Потом, остановившись, задумчиво произносил:

— Я знал славу. Какие женщины преклонялись передо мною!

И вдруг совсем трезвым голосом:

— Вы не верите мне? Знаю, не верите. Думаете: обычный пьянчужка. А ведь меня знали другим. Взгляните на картины, что висят в вестибюле гостиницы. Написал их я. На них моя подпись…

У него, действительно, был талант. Перед ним открывались широкие перспективы. От него требовалось только одно: честно и добросовестно трудиться. Но трудиться Туманов не любил. Уже оставив театр, сменил много мест работы. Однако, где бы он ни трудился, всюду нарушал дисциплину, пренебрегал интересами коллектива. Первое время с ним нянчились. Помогали, уговаривали, обсуждали на собраниях, объявляли выговоры, брали шефство. Но он по-прежнему приходил на работу пьяным. Когда ему предлагали лечиться, упрямо отказывался. Наконец терпение товарищей кончалось и Туманова увольняли. Так случалось не менее трех раз в год. В его трудовой книжке разными почерками пестрела одна и та же формулировка: «Уволен по собственному желанию». Иногда в пьяном угаре Туманов даже гордился, что уходит только по собственному желанию и что не родился еще на свет такой человек, который уволит его на другом основании.

И вот Туманов снова не у дел.

Последнюю свою роль он сыграл блестяще, хотя никто не бросал к его ногам букетов роз.

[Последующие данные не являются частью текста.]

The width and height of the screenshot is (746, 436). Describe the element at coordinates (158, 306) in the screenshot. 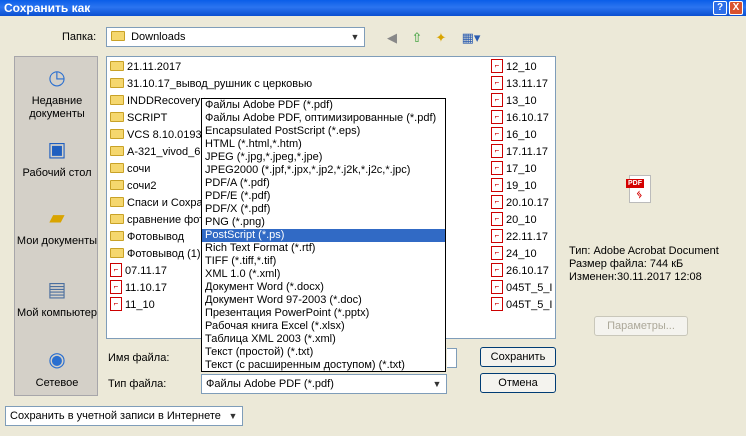

I see `list-item: ⌐ 11_10` at that location.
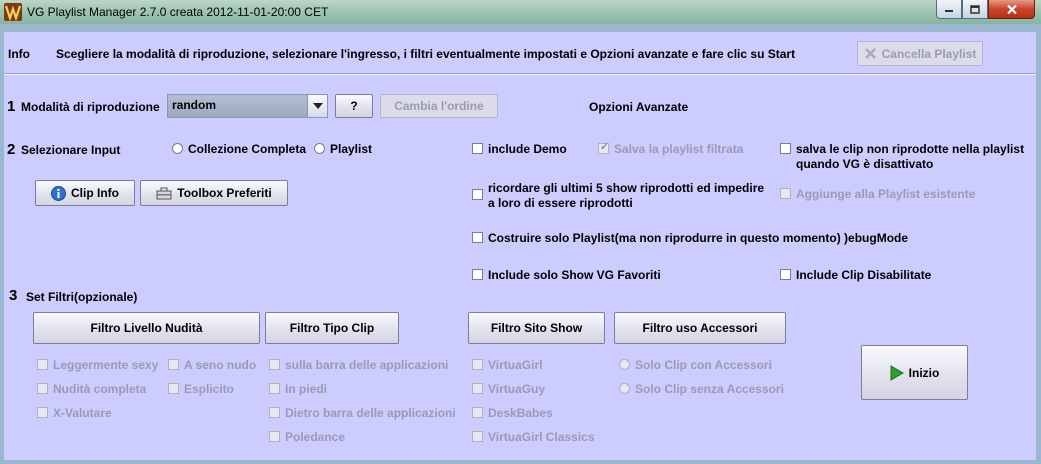 The width and height of the screenshot is (1041, 464). What do you see at coordinates (82, 413) in the screenshot?
I see `nudity-option-label: X-Valutare` at bounding box center [82, 413].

Некому и незачем было их бросать. Сцену заменил длинный коридор общей квартиры. Мирно спали жители после трудового дня, и только в одной комнате пожилая женщина страдала бессонницей.

В дверь постучали.

— Гражданка Львова здесь живет? — раздался густой голос.

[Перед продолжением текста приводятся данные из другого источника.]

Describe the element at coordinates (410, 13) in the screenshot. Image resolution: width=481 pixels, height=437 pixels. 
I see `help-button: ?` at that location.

Подумав, что сын прислал поздравительную телеграмму к дню рождения, старушка засуетилась, еле нащупав в темноте дверной крючок.

Не сказав ни слова, Туманов смело вошел в комнату. Неторопливо расстегнув полевую сумку, достал бумагу и карандаш.

— Паспорт! Ваш паспорт дайте, — повелительно произнес он. — Львова Авдотья Ивановна… Так, так… Сядьте.

Растерявшаяся старушка присела на край стула и смотрела, как внимательно разглядывает ночной гость ее документ.

Затем также внимательно он вглядывался в лицо хозяйки. Наконец, спросил:

— Сколько лет занимаетесь ворожбой?

— Что ты, голубчик! — взмолилась Авдотья Ивановна. — Тебе кто-то наврал. Ей-богу, наврал. Карты, правда, есть. Но гадаю только о сыне, да так иногда пасьянс разложу. А чтоб посторонним или за деньги — никогда. Нет, нет! — И старушка обиженно поджала губы.

— Пригласите в качестве понятых двух соседей, я буду производить обыск. Деньги и ценности можете положить сами на стол.

Он издали показал близорукой женщине обложку какого-то удостоверения.

Львова положила на стол сберегательную книжку. Наличных денег не было. Составив протокол обыска и отпустив понятых, Туманов строго наказал бабке прекратить ворожбу. Он удалился, второпях положив в карман старый будильник. Это была последняя игра Туманова. Игра без белых роз.